• _Data for processing_

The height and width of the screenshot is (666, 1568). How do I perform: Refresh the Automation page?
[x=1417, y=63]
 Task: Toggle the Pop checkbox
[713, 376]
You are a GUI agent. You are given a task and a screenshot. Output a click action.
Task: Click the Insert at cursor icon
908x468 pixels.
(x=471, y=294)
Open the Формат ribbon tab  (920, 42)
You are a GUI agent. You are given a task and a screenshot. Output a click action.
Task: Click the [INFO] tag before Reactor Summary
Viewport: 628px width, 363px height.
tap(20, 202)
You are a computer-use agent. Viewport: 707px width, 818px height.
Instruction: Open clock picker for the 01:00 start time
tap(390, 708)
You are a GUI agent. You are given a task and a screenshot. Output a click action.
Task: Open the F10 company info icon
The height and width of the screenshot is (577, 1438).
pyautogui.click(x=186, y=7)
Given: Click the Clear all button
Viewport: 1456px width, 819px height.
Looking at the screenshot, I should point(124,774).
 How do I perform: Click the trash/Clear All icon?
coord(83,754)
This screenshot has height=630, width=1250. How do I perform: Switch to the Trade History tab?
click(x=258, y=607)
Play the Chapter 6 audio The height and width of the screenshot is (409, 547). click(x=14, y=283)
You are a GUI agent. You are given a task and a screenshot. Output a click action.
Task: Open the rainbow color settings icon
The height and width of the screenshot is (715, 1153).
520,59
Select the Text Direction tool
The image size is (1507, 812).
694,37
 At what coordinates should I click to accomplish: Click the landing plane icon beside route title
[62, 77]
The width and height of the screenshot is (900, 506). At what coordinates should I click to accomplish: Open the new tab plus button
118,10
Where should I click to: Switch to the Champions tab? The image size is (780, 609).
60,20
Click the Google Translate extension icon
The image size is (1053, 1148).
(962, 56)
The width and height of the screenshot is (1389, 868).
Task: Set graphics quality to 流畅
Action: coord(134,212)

• _Problem to work on_
Rewrite the listing above, replacing every occurrence of "Viewport" with "Canvas" and leaving everything else unchanged.

• _Result_
The height and width of the screenshot is (666, 1568). How do I perform: Refresh the Automation page?
[x=1417, y=63]
 Task: Toggle the Pop checkbox
[713, 376]
You are a GUI agent. You are given a task and a screenshot. Output a click action.
Task: Click the Insert at cursor icon
908x468 pixels.
(x=471, y=294)
Open the Формат ribbon tab  (920, 42)
You are a GUI agent. You are given a task and a screenshot. Output a click action.
Task: Click the [INFO] tag before Reactor Summary
Canvas: 628px width, 363px height.
tap(20, 202)
You are a computer-use agent. Canvas: 707px width, 818px height.
Instruction: Open clock picker for the 01:00 start time
tap(390, 708)
You are a GUI agent. You are given a task and a screenshot. Output a click action.
Task: Open the F10 company info icon
The height and width of the screenshot is (577, 1438).
pyautogui.click(x=186, y=7)
Given: Click the Clear all button
Canvas: 1456px width, 819px height.
Looking at the screenshot, I should point(124,774).
 How do I perform: Click the trash/Clear All icon?
coord(83,754)
This screenshot has height=630, width=1250. How do I perform: Switch to the Trade History tab?
click(x=258, y=607)
Play the Chapter 6 audio The height and width of the screenshot is (409, 547). click(x=14, y=283)
You are a GUI agent. You are given a task and a screenshot. Output a click action.
Task: Open the rainbow color settings icon
The height and width of the screenshot is (715, 1153).
520,59
Select the Text Direction tool
The image size is (1507, 812).
694,37
 At what coordinates should I click to accomplish: Click the landing plane icon beside route title
[62, 77]
The width and height of the screenshot is (900, 506). At what coordinates should I click to accomplish: Open the new tab plus button
118,10
Where should I click to: Switch to the Champions tab? The image size is (780, 609).
60,20
Click the Google Translate extension icon
The image size is (1053, 1148).
(962, 56)
The width and height of the screenshot is (1389, 868).
Task: Set graphics quality to 流畅
Action: coord(134,212)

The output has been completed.